Kohfeldt erklärt Moisander
Der sachdienliche Ruhepol
Bremen - Plötzlich lag der Ball im Tor, und der Torschütze hieß Niklas Moisander. Ein Eigentor. Doch ein großes Thema war das nach dem Spiel nicht mehr.
Das lag sicher daran, weil Werder am Ende in Mönchengladbach noch 2:2 gespielt hatte. Aber eben nicht nur: Moisander wird mehr verziehen als anderen Spielern. Diesen Status hat sich der Finne erarbeitet – und das mit einer ganz besonderen Art, die Trainer Florian Kohfeldt eindrucksvoll beschreibt.
„Das Beste ist eigentlich, wenn du dich in der Kabine umschaust, ihn siehst und weißt: Alles im Griff! Das ist ein gutes Gefühl – auch für den Trainer“, sagt Kohfeldt und lächelt zufrieden. Auf seinen Abwehrchef kann er sich mehr als verlassen. „Diese Ruhe, diese Sachlichkeit – das schätze ich so sehr an ihm. Er hat eine absolute Fokussierung auf das, was wichtig ist. Er macht nichts Unnötiges. Er ist immer da, wenn es wichtig ist – also sachdienlich würde ich sagen.“
Niklas Moisander gibt Nachhilfe
Moisander hat mit seinen 32 Jahren auch schon viel erlebt. Er war Kapitän von Ajax Amsterdam, hat in Italien bei Sampdoria Genua gespielt – und 62 Mal das Trikot der finnischen Nationalmannschaft getragen, oft auch mit der Spielführerbinde am Arm. „Niklas hat eine natürliche Autorität, die kann man nicht lernen, die hat man einfach“, sagt Kohfeldt.
Bei Werder gehört Moisander natürlich auch zum Mannschaftsrat. Seine Stimme hat Gewicht, wenngleich der Coach erklärt: „Er ist kein Lautsprecher, der sich in die Kabine stellt und alle motivierend anschreit.“ Moisander suche lieber das Einzelgespräch, schnappe sich gerne auch mal die jungen Spieler. So wie Jannes Vollert im Trainingslager in Algorfa. Der 20-Jährige durfte sich als Abwehrtalent beweisen, und Moisander gab ihm ein bisschen Nachhilfe.
Niklas Moisander: Seine Karriere in Bildern




Vielleicht bildete er dabei schon seinen Nachfolger aus.

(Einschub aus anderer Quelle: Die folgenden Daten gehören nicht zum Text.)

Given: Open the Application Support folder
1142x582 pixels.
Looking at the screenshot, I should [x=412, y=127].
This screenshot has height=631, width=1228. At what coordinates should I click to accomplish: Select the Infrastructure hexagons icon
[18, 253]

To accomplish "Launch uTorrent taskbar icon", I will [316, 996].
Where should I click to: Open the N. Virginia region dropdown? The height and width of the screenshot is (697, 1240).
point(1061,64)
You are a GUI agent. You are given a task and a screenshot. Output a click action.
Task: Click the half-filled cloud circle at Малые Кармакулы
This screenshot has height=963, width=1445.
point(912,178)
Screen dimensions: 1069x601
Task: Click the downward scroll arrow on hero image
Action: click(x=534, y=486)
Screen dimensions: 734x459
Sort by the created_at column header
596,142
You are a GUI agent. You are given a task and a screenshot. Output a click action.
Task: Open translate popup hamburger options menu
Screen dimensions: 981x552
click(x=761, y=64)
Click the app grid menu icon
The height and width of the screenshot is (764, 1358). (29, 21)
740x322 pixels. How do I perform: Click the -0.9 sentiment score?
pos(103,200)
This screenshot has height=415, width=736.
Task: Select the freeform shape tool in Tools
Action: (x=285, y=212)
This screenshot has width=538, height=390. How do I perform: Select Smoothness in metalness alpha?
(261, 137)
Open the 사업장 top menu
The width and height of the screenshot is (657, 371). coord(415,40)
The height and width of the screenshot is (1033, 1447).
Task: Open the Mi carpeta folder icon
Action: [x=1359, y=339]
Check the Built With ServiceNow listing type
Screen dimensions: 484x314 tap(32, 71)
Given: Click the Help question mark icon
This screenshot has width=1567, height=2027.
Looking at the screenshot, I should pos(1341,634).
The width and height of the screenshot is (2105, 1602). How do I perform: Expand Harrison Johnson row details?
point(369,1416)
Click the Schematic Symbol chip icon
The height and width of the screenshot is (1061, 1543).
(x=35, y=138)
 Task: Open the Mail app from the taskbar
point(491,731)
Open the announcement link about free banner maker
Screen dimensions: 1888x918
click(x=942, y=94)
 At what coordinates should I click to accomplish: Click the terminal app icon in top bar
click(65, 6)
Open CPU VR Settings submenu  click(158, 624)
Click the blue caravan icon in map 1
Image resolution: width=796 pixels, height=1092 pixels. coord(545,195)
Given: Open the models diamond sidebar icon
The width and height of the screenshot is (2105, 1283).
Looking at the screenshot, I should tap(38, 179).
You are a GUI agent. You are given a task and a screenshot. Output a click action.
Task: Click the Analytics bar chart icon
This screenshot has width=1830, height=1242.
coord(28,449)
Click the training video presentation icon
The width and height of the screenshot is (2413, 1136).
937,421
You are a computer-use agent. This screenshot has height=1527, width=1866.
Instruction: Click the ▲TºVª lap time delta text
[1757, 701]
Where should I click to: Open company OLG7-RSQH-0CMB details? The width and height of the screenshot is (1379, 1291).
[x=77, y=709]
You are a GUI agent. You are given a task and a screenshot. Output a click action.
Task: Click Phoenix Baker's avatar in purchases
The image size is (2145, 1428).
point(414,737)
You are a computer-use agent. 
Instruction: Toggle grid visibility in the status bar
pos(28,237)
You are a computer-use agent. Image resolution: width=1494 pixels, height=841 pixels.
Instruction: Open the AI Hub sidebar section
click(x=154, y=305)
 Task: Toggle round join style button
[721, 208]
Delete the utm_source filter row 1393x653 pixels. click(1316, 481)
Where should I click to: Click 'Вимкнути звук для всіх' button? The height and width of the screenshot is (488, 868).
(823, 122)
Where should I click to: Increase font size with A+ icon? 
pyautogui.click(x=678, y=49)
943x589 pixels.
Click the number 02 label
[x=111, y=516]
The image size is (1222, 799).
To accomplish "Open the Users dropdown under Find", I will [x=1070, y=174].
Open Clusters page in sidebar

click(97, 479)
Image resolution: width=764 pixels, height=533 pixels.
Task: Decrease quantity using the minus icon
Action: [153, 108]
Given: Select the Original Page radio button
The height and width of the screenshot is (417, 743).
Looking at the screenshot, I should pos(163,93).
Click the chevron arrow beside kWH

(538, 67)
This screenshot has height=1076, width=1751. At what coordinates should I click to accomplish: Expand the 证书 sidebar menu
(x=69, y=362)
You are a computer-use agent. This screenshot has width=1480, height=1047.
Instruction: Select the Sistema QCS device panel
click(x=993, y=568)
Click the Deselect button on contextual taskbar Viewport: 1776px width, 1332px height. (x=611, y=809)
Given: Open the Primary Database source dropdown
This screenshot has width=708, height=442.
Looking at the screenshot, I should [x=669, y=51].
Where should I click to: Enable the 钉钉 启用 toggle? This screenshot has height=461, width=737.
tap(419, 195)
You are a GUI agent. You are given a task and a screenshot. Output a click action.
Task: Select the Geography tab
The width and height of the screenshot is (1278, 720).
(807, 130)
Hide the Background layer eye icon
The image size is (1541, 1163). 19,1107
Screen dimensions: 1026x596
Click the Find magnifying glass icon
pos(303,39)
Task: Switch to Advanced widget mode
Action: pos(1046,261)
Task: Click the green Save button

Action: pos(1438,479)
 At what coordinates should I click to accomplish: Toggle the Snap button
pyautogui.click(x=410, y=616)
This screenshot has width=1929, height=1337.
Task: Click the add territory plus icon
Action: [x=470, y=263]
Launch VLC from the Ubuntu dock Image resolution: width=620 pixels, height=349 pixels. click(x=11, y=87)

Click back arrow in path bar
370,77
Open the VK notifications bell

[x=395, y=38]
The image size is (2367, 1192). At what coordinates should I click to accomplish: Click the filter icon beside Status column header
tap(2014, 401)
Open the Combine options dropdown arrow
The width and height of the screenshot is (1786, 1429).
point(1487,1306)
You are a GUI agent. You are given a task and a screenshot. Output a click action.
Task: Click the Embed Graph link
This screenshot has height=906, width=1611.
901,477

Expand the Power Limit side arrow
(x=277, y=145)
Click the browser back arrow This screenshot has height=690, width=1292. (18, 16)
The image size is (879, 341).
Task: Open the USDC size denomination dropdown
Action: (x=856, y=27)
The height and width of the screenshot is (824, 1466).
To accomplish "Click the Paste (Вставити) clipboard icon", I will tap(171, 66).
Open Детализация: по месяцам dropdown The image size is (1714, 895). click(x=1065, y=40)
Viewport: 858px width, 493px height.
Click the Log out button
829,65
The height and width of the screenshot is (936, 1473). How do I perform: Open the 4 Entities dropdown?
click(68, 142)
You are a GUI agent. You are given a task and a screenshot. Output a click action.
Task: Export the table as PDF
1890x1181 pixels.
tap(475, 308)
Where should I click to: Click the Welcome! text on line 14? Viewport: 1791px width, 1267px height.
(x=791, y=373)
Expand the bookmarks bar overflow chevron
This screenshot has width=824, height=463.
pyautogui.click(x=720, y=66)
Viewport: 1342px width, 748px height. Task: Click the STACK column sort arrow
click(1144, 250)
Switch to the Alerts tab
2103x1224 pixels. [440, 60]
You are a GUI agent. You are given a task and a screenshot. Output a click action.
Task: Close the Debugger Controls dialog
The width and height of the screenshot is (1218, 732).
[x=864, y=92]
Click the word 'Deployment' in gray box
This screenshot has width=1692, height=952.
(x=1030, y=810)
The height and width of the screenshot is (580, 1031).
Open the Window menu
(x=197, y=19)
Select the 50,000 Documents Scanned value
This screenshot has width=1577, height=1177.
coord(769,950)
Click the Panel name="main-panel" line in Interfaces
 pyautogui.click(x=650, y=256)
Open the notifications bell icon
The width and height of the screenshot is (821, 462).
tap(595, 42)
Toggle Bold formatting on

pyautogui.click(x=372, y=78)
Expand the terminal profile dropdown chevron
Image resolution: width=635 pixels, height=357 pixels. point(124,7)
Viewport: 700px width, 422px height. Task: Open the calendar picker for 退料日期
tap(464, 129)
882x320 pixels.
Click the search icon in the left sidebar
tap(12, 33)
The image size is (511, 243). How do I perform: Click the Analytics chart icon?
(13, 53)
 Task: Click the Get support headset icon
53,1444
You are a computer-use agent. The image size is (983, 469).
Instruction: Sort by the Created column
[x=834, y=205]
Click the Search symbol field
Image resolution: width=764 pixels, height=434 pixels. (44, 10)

Werder bemüht sich gerade darum, den Vertrag mit Vollert zu verlängern. Moisanders Kontrakt läuft noch bis 2019. Dann ist der Finne 33. In der aktuellen Verfassung wäre eine Fortsetzung der seit 2016 andauernden Zusammenarbeit ein absolutes Muss.
„Niklas hat eine sehr hohe Qualität im Überspielen von Linien. Er ist der Spieler bei uns, der mit am besten gegen die Verschiebe-Bewegungen der Gegner agieren kann“, lobt Kohfeldt. Er stellt ihn immer auf, wechselt ihn auch nicht aus. Neben Jiri Pavlenka, Max Kruse, Maximilian Eggestein und Ludwig Augustinsson ist Moisander unantastbar. Wenn da nur nicht diese drohende Gelbsperre wäre. Eine Karte noch, dann muss der Innenverteidiger einmal zuschauen. Doch diese gelbe Gefahr dürfte Moisander ziemlich kalt lassen. Er ist eben „ein Ruhepol“ (Kohfeldt).